When Middlesboro resident Ann Madon lost a job due to cutbacks, she knew she had to find something to do, a hobby of some sort that would occupy her time. It had to be something she could do all year, not just a spring/summer hobby like gardening, which she also enjoys. She also wanted something that would be physically challenging.
Madon found the answer at a garden center in Knoxville — making flower pots from old tires.
She says her interest in the craft was peeked for a couple of reasons. One being that she remembered seeing tires filled with multi-colored flowers and plants in yards from her childhood. The fact that it was a “green” craft in more ways than one as it involves recycling as well as gardening also scored points with Madon. The fact that it is artistic also intrigued her. So, she bought one, brought it home, did some research and began making them.
“I bought one in Knoxville, Googled it to learn how to to do it and just started making them,” said Madon.”I remembered seeing them from my childhood, and I thought it was interesting and artistic, and I could recycle tires at the same time.”

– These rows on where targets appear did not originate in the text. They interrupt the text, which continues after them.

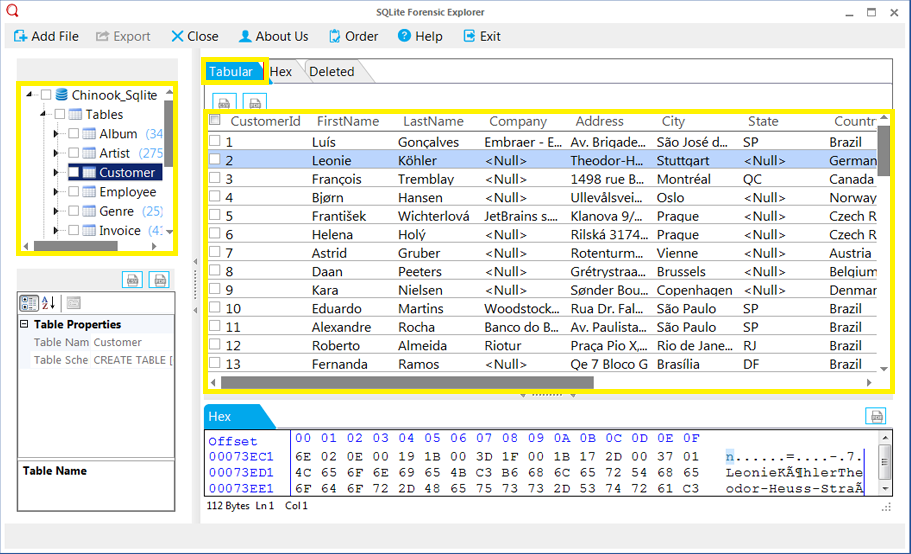Click the Exit toolbar icon

point(469,36)
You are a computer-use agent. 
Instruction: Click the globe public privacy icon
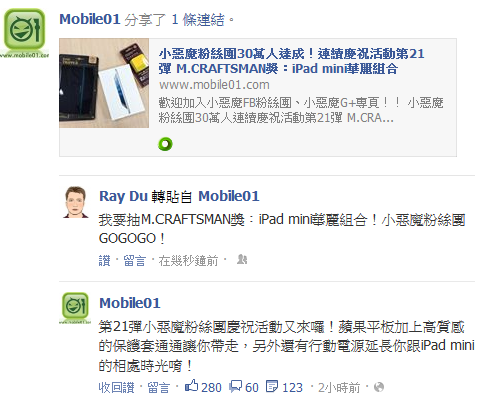379,387
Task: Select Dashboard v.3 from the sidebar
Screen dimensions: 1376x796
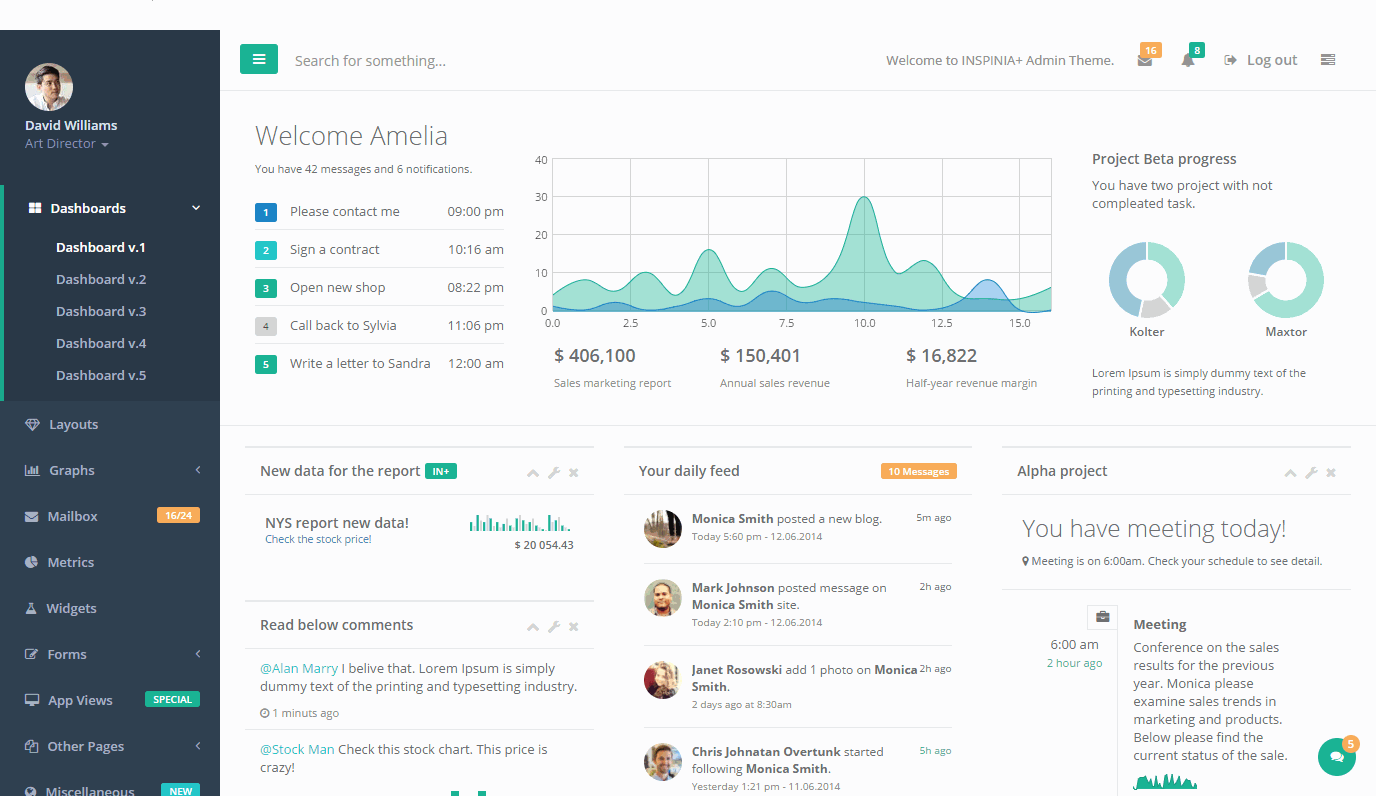Action: 100,311
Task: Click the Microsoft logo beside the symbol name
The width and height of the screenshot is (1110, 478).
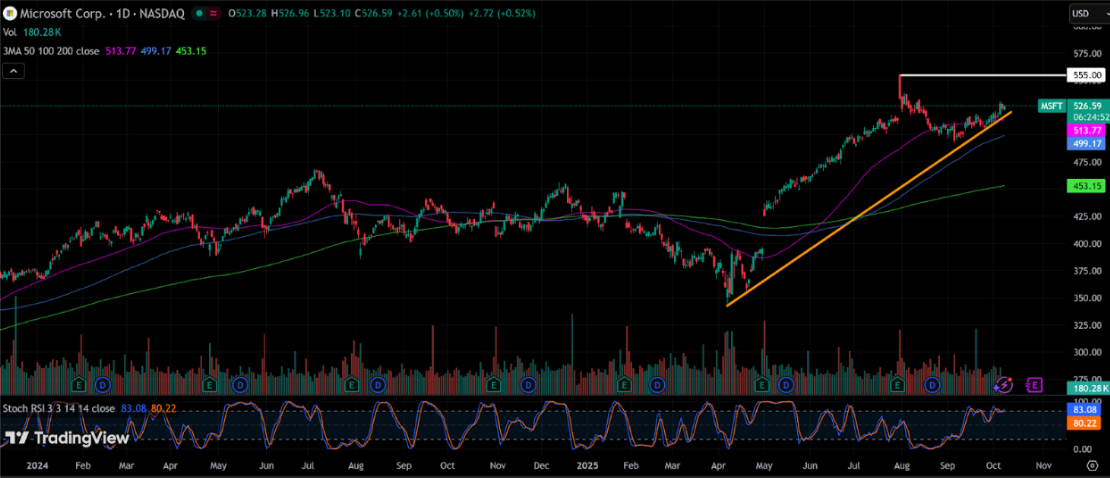Action: click(x=9, y=13)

After making the first one, Madon says she was hooked and she hasn’t stopped making them since.
She started out with lawn mower tires, but in the three years she has been making them has progressed to using automobile and go-cart tires as well. To make the rubbery flower pots, she first cuts the design into the tire and then turns it inside out, which is where the physically challenging aspect comes in.
Once the tire is turned inside out, Madon paints it according to whatever design she has used. Her designs include a watermelon, daisy petal, star burst, tulip, and one she created herself that she calls Miss Ann’s Classic.
In addition to the flower pots, she also makes mirrors from tires, and jack-o-lanterns from the go-cart tires. At the Redbud Garden Party held recently at the Arthur Museum in Middlesboro, Madon sported a lamp shade chapeau made from a tire, which won her the “I Can’t Believe She Wore That” category in the hat contest. This prize went to the wearer of the craziest, most outrageous hat at the party.
Turning the tires inside out takes some muscle, and at first, Madon says she had to have the help of her husband Dan to do it. Over the years, and hundreds of flower pots later, however, she now does it all by herself. She says the process from start to finish is about one and a half to two hours for each project.
Samples of Madon’s work is on display at Laymon’s Produce in Middlesboro, as well as Fabulous Me and Gerties in Cumberland Gap, Tenn. She also recently displayed her re-crafted tire flower pots at the grand opening of Erin Meadows Herb Farm in Oliver Springs, Tenn.